All affiliated branches of the Mizrachi will be represented at this conference. About three hundred delegates are expected.

The conference will consider problems concerning the work of the Mizrachi in Palestine and the strengthening of the organization here. The conference will decide on the aspects of the membership campaign which the Mizrachi is to launch this month.

Rabbi Berlin will open the conference with a review of the activities of the Mizrachi in Palestine.

BREVITIES

A dramatic recital will be given at the Fifth Avenue Playhouse, 66 Fifth Avenue, on Tuesday evening, May 4th, by Miss Lia Rosen, formerly of the Burgtheater, Vienna, and for a number of years a leading member of Max Reinhardt’s Berlin ensemble. Miss Rosen’s program will include in addition to dramatic poems by Goethe, Herder, Edgar Allen Poe and Tennyson, the last act of Baer Hoffman’s Jacob’s Dream, Bialik’s Last Word (in Yiddish) and selections from the Bible.

A committee, headed by Mrs. Israel Grushlaw, is in charge of the arrangements.

Among the first twenty-five students in fine arts who were recommended for scholarships in the United States and abroad for the year 1926-1927, announced by F. B. Keppel, president of the Carnegie Corporation, is included the name of Meyer Shapiro of Columbia University. These appointments were the first under the system established recently through the corporation’s setting aside the income of $1,000,000 to increase the number of qualified teachers in the arts.

Plans for a clearing house to assist the so-called "art theatres" in solving their financial and production problems–an extension to the theatre of the federation plan now applied to charities–were discussed by Manny Strauss, originator of the idea. A preliminary meeting of representatives of the Actors’ Theatre, the Greenwich Village Theatre, the Stagers, and the Provincetown Playhouse already has been held, and plans will be further crystallized at a dinner at the Hotel Astor on June 3, under the chairmanship of Otto H. Kahn.
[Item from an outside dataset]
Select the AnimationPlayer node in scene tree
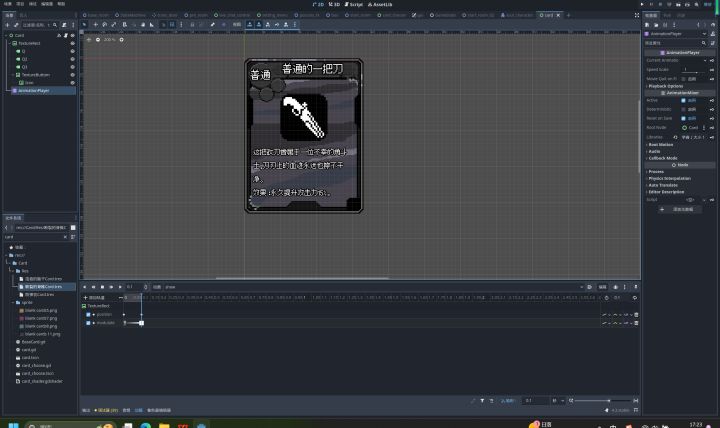 pos(35,90)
The House sustained the report of the Committee on Elections declaring that Representative Nathan D. Perlman, Republican and not William I. Sirovich, Democrat, was elected from the 14th Congressional District of New York in the 1924 election.

Mr. Sirovich had contested the Perlman election on the ground that there were irregularities in the balloting.

Daniel Rothschild, fifty-nine years old, vice-president of Rothschild Brothers’ department store of Ithaca, N. Y., and prominent for many fears in the public life of that city, died. Mr. Rothschild was a trustee of the George Junior Republic at Freeville, to which he contributed a gymnasium building several years ago. He also was interested in national and local Jewish charities.

Jacob Dreyfuss, formerly connected with the editorial department of "The New York World’" and editor for several years of his own magazine, "The Civil Service Chronicle," died Thursday at the age of 70.

Several years before the war Mr. Dreyfuss and his brother, Solomon, started their own periodical, "The Police Chronicle," which later became broader in scope and was renamed "The Civil Service Chronicle." At the end of the war it was discontinued and Mr. Dreyfuss retired.

OBJECT TO RECEPTION FOR HAKOAH ON SATURDAY

The Jewish Sabbath Alliance of America, a organization to strengthen the Sabbath observance by Jews, at a special executive meeting Thursday night passed a resolution protesting against the proposed reception of the Hakoah soccer team by Mayor Walker on Saturday. The protest was forwarded to the representative of the Hakoah Club.